The programme will further fuel Modi's other development planks, the chief ones being Digital India, Make-in-India, Swacch Bharat, Smart City, and Namami Gange, as skill is the prerequisite for achieving such lofty aims.
Current Scenario
According to the skill development report, it has been estimated that an abysmal 2.3 percent of the total workforce in India has undergone formal skill training compared to 68 percent in the UK.
The skill gap study conducted in 2014 by the National Skill Development Corporation (NSDC), the apex body responsible for bringing forth the arduous task of skill development, indicated an additional net requirement of approximately 12 crore skilled workers in twenty four key sectors.
The 66th and 68th round of the NSSO survey further revealed that out of the total workforce of 49 crore people, 15 crore are in the age group of 15-45. This requires constant mapping of the existing skill levels along with re-skilling to maximize the productivity of the workforce by charting out a feasible livelihood plan.
Moreover, almost 90 percent of the students who enroll in schools drop out at different levels before reaching college. Most of them become unemployable due to lack of requisite skills.
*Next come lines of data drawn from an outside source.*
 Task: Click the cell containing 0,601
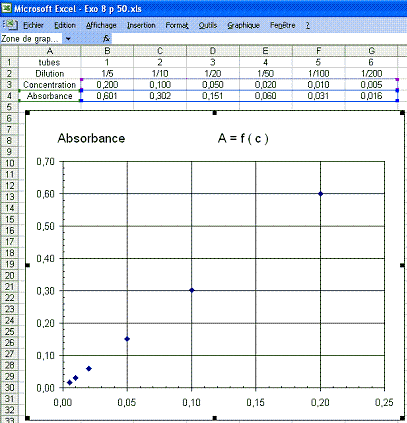[107, 96]
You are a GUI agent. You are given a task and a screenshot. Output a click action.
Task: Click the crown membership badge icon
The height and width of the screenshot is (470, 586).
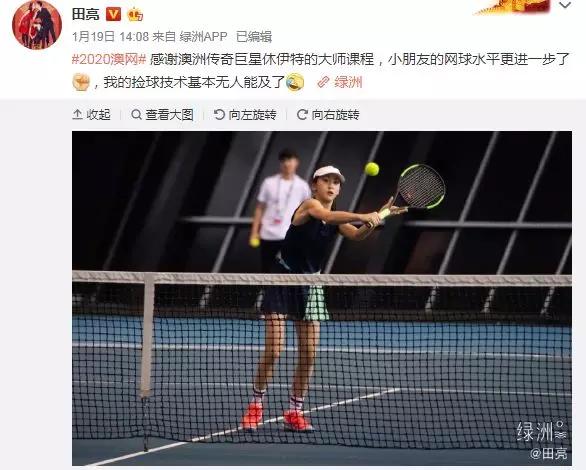click(135, 15)
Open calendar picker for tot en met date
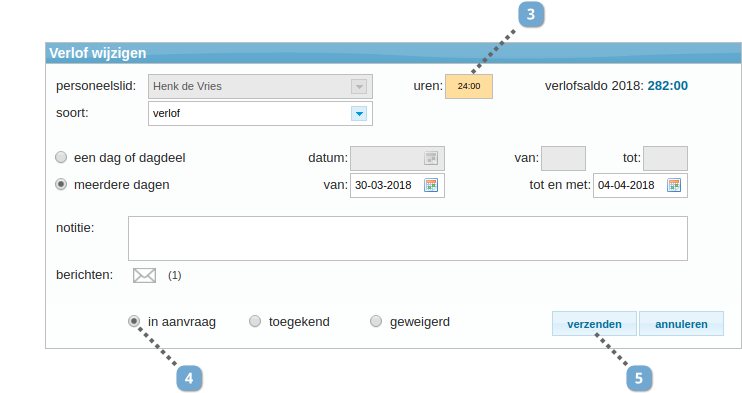 click(674, 185)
Retracing skill development
Skill development concerns, which have today gained much prominence through political sloganeering, were voiced by the management thinker CK Prahalad almost a decade ago.
After making the Mumbai dabbawalaas ubiquitously famous, Prahalad's cautionary advice to skill 500 million people by 2022, caught the UPA officials in rapt attention. Subsequently, the Honhaar Bharat campaign was initiated under whose umbrella the National Skill Development Corporation(NSDC) came into existence.
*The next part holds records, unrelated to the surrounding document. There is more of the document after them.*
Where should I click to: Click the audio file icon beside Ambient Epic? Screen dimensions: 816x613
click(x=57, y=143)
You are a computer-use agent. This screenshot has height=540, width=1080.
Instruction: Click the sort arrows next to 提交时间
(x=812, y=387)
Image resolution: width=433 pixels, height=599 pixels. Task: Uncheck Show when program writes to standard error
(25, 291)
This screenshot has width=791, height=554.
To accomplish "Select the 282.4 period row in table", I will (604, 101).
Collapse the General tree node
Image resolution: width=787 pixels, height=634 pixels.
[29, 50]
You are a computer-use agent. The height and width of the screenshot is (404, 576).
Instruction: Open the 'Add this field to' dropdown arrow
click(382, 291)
The Confederation of Indian Industry(CII), an association of Indian businesses later started the India@75 programme for bringing about a transformational change in the economy by 2022, the 75th year of Indian independence.
The NDA government then progressed on the foundation laid by the UPA government and formed a ministry dedicated to skill development, although clubbed with the ministry of youth affairs and sports. The mandate of the ministry was handed down to Rajiv Pratap Rudy.
The programme was henceforth renamed as the National Policy for Skill Development and Entrepreneurship 2015.
Going forward
Rajiv Pratap Rudy defined plans for skill development, "almost impossible to achieve." Looking at the immensity of the groundwork required for achieving such a heroic feat, it is not impossible to imagine why Rudy contended with such a candid remark.
According to Dilip Chenoy, CEO of NSDC, 365 million people will be entering the workforce by 2022, almost two times more than the current target of the Skill India Mission.
The workforce in the unorganized sector is ever expanding and the dropout rates in schools stand at a jaw dropping 88 percent. The number of people migrating in search of job opportunities is also increasing by the day, a segment which needs to properly tapped by the government.
Modi's boisterous calls for the Industrial Training Institute (ITIs) to take up the mantle of IITs to produce skilled workforce needs to be actualized. Abstract declarations of "minimum government, maximum governance" also need to see the light of the day so that the private sector can usher in a skill development revolution.
India can and should become the human resource capital of the world.